Tim: Mein Urlaub wird kommen wenn ich wieder auf Tour gehen kann und wieder für mein Publikum spielen kann. Lockdown würde ich empfehlen, für alle, für die das Leben zu stressig ist. Es muss nicht sein. Mach mal Pause.
„Send in The Clown“ gehört zu den großen TV-Nummern, die von deiner Stimme und der Geschichte leben, die du im Stück erzählst. Beschreib etwas die Entstehungsgeschichte des Songs und die Geschichte, die du hier erzählst.
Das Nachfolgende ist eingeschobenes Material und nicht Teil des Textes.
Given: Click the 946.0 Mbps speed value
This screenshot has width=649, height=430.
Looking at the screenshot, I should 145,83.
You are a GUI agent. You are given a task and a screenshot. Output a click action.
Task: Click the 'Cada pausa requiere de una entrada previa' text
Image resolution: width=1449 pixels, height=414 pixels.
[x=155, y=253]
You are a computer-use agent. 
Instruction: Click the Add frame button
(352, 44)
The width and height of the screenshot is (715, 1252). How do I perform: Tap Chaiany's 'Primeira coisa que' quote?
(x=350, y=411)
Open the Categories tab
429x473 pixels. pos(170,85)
Tim: Ich fand, genau in dieser Krise, wann wir starke Politiker brauchen, wurden wir in England und auch in den USA von zwei Leuten angeführt – Boris Johnson und Donald Trump – die völlig ungeeignet für den Job waren und die das Virus nicht ernstgenommen haben. Ich habe die zwei Personen irgendwie kombiniert für den Song “Send In The Clown“.
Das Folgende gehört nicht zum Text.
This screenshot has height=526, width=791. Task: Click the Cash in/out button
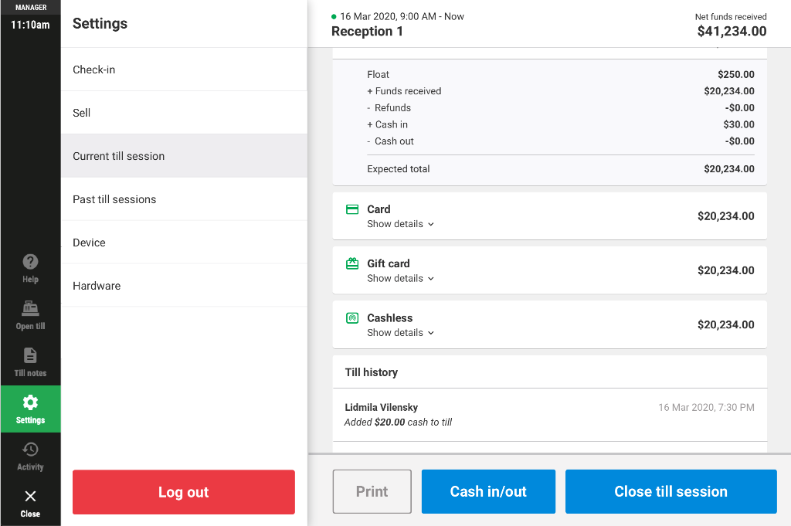[488, 492]
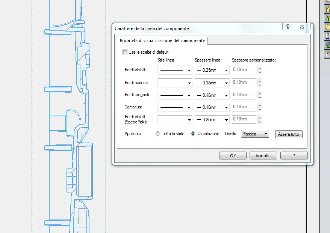Open the View Palette icon
The width and height of the screenshot is (330, 233).
coord(327,36)
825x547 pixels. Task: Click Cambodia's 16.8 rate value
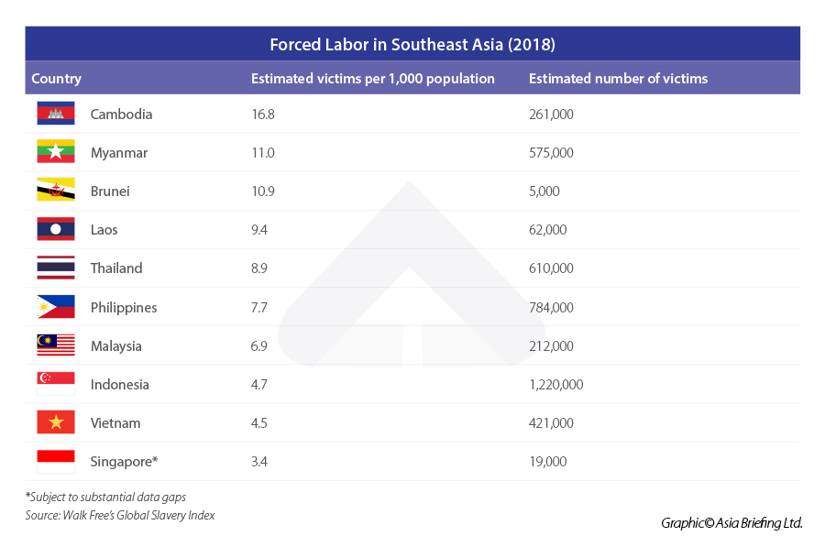click(x=263, y=115)
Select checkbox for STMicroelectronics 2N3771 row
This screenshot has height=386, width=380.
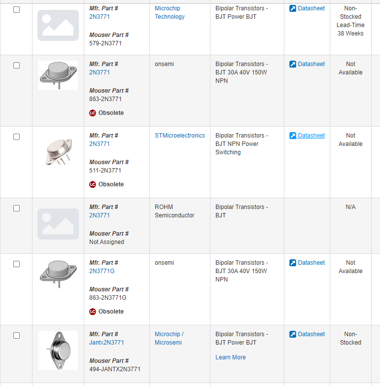[x=16, y=137]
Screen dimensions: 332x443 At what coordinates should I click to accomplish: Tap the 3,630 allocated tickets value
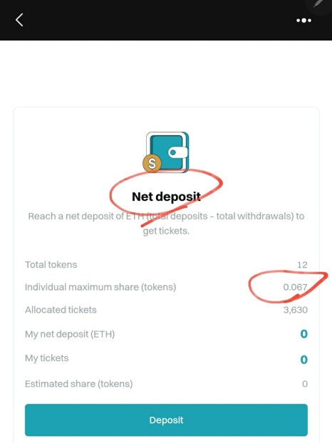click(295, 310)
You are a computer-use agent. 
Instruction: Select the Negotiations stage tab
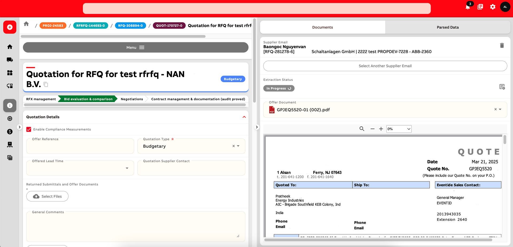click(x=132, y=99)
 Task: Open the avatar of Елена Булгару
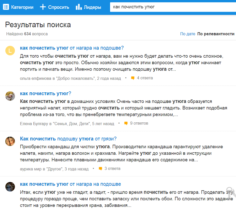click(10, 96)
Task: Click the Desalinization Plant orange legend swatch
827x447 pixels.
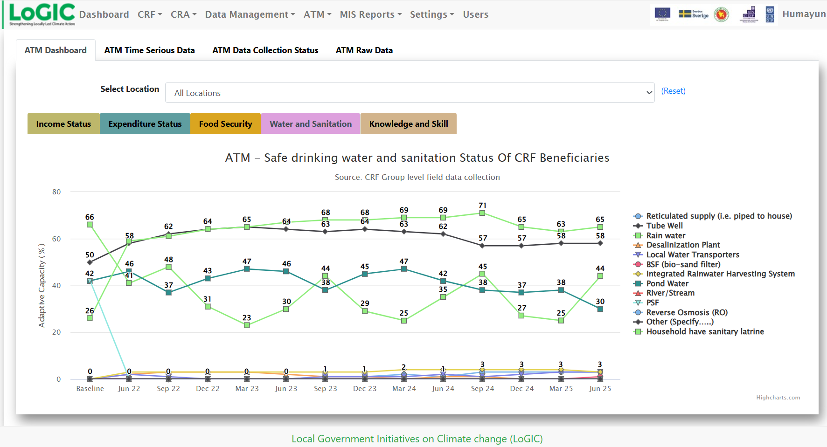Action: (x=638, y=245)
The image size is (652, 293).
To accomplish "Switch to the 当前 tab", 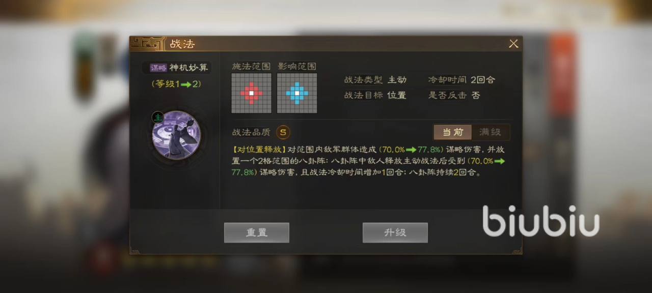I will [452, 132].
„Join The Mainstream“. Jeder der TV Songs kennt, weiß was hier im Text passiert. Wann wäre denn Mainstream für dich OK?
Tim: Nie. Man müsste seinen eigenen Strom erfinden und nicht den nutzen, der von anderen angeboten wird.
Mit „Going Nowhere fast“ beendest du das Album mit einem Ohrwurm. Auch hier interessiert mich die Geschichte hinter dem Stück. Je nachdem wie man die Betonung in dem Satz setzte, kann man ja an der Bedeutung des Satzes zweifeln. Welche Intention hattest du bei diesem Song?
Tim: Eigentlich wollte ich nur zehn Lieder auf der Platte haben und sie mit “I Surf The Second Wave” abschliessen. Aber langsam habe ich gemerkt, dass ich immer noch unter Symptome von Covid leide – was wir jetzt alle als Long-Covid erkennen sollten. Damals wusste niemand, dass es so lang dauern könnte, aber es war mir von meinen Erlebnissen schon klar und ich wollte was schreiben. Über diese Gefühle, das man sich trotz allem nicht wirklich erholen und vorwärts kommen kann. Ich wollte eigentlich ein bisschen Unterstützung für andere Leidende geben – aber es hat sich letztendlich zu einem eher lustigen Lied entwickelt.
Wir haben viele Stücke angesprochen. Welche Songs liegen dir persönlich am Herzen?
Tim: “I Surf The Second Wave” haben wir nur kurz erwähnt, aber das Lied ist mir sehr wichtig.
Wenn du nun auf die Bühne gehen dürftest. Welche Stücke würdest du in die Setlist integrieren?
Tim: Ich würde gern alle neuen Stücke live spielen und genau in der Rheinfolge wie sie auf die Platte sind. Aber wir werden sehen – es könnte lange dauern bevor Konzerte wieder erlaubt sind.
Lieber TV, was bedeuten dir die folgenden Begriffe?
Corona
Tim: Mexikaner Bier
Corina
Tim: Keine Ahnung
Club Shows
Tim: The Good Old Days
Useless
Tim: Niemand ist nutzlos. „The Day we caught the big fish“. Immer noch ein Lieblingslied.
Underground
Tim: Besser als Mainstream.
Punkrock
Tim: Weiss nicht mehr.
Tough Magazine
Tim: Danke für die Unterstützung.
Danke für dieses Interview. Die letzten Worte gehören dir!
Tim: Geduld haben. Auch das geht vorbei.
Wir bedanken uns bei TV für ein Interview, das uns besonders am Herzen lag. Mir als Schreiber der Fragen sind die Alben von TV ein langer Begleiter und ein Grund, immer mal wieder bei einem Bierchen gute Gitarrenmusik möglichst laut zu hören. TV Smith – Nicht nur ein Künstler – auch ein Typ. Und das sogar im Lockdown. Starkes Album. Ich freu mich auf die Konzerte, wenn denn Corona endlich mal über die Klippe gesprungen ist. Bis dahin halt der Zeitvertreib mit „Lockdown Holiday“.